The master's scope of review is limited to either approval or disapproval of the appraisal. Judgment entered thereon is controlled by Section 29-3-750, S.C. Code.Peoples Fed. S&L v. Myrtle Beach Group, 302 S.C. 223, 394 S.E. (2d) 849 (Ct. App. 1990).
The object of our appraisal statute is to insure that a mortgagor's property is not sacrificed at a forced sale. This is accomplished by substituting the fair value of the property for the price at foreclosure sale as the amount to be deducted from the debt in order to fix the amount of a deficiency judgment. 59 C.J.S. Mortgages Section 782 (1949); G. Osborne, Handbook on the Law of Mortgages Section 335 (2d. 1970). Unlike some other deficiency statutes, our Act contains no penalties if the lender is the purchaser at the foreclosure sale. See S.C. Code Ann. Section 29-3-670 (1976). See also concurring opinion of Judge Cureton inPeoples Fed., supra at 232.
The controlling statutes are Section 29-3-660 through Section 29-3-760, Code of Laws of South Carolina (1976). Briefly, a mortgagor defendant in a foreclosure action upon which deficiency judgment is rendered may within thirty days after the sale of the mortgaged property apply by verified petition to the Clerk of Court for an appraisal. S.C. Code Section 29-3-680. In First South Savings Bank v. Gold Coast Assoc., 301 S.C. 158, 390 S.E. 2d 486 (Ct. App. 1990), the Court of Appeals construed this statute to determine when the time begins to run for filing a petition for order of appraisal to mean that the word "sale" refers to the judicial sale at public auction plus the thirty day period for possible upset bids. This thirty day period can not be extended or enlarged except by a written consent of the judgment creditor. S.C. Code Section 29-3-690.
The Clerk of Court shall then issue an order that the property be appraised at its true value as of the date of sale by three disinterested freeholders of the County in which the property is located. Section 29-3-710 provides that both the defendant mortgagor(s) and the plaintiff mortgagee(s) shall each appoint an appraiser and that thereupon the court shall appoint a third. Section 29-3-720 provides that the board of appraisers so constituted shall than appraise the property and shall make a sworn return "of the true value of the property as of the date of sale, taking into consideration sale value, cost and replacement value of improvements, income production and all other proper elements which, in their discretion, enter into the determination of true value." And as noted Section 29-3-740 then provides "[t]he return of the appraisers shall be filed and recorded by the clerk as a judgment of the court and be subject to appeal . . .." Section 29-3-750 provides that the court "shall hear the appeal without a jury in open court or at chambers upon affidavits or oral testimony as he deems advisable. Such court may confirm the return or order a new appraisal upon such terms as he may deem equitable and an appeal from his order or decree shall lie as in other equity cases. "Peoples Fed., supra at 228, 229.
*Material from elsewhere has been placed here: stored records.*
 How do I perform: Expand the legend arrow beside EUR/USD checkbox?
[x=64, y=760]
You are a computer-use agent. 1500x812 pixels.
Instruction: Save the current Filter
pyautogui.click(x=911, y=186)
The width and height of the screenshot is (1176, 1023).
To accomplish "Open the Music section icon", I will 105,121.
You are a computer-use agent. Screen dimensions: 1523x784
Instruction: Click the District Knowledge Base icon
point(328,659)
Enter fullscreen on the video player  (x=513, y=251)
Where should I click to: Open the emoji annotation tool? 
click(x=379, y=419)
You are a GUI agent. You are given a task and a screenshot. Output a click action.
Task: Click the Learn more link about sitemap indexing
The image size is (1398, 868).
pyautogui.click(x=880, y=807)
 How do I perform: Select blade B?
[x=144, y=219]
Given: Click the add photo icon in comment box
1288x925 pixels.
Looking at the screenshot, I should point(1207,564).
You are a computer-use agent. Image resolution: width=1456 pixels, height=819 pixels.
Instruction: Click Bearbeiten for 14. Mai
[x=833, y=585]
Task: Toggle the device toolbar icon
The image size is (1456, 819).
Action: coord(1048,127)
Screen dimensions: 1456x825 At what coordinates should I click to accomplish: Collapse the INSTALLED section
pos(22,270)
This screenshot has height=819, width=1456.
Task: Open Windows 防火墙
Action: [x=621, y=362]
Section 29-3-720 and that part of Section 29-3-740 which provides that the return of the appraisal shall be entered by the Clerk of Court as a judgment of the court caused the Court of Appeals to conclude that in this state the appraisers act in a quasi-judicial capacity insofar as their factual determination of the value of the subject property. Peoples, supra at 229. The Court of Appeals adopted language from the case of South Carolina National Bank v. Central Carolina Livestock Market, Inc., 289 S.C. 309, 311-312, 345 S.E. 2d 485, 487 (1986); from it quoting:
If an appeal is taken, the Circuit Court hears the appeal without a jury. The Act provides the judge with a veritable smorgasbord of procedures from which to choose in determining the appeal. He may hear the appeal "upon affidavits or oral testimony as he deems advisable." If he determines that the appraisal does represent the true value of the property, he confirms the appraisal and an aggrieved party has the right to appeal to this Court. On the other hand, if the judge determines that the appraisal does not fairly represent the value of the property, he may "order a new appraisal upon such terms as he may deem equitable."
The only discretion allowed the court by the statute is to order a reappraisal in which event the court is authorized to impose such terms, such as the method of appraisal, as it might in its discretion deem equitable. Peoples, supra at 230.
Guarantors are entitled to the benefit of the appraisal statute. Anderson Brothers Bank v. Adams, 305 S.C. 25, 406 S.E. 2d 173 (1991).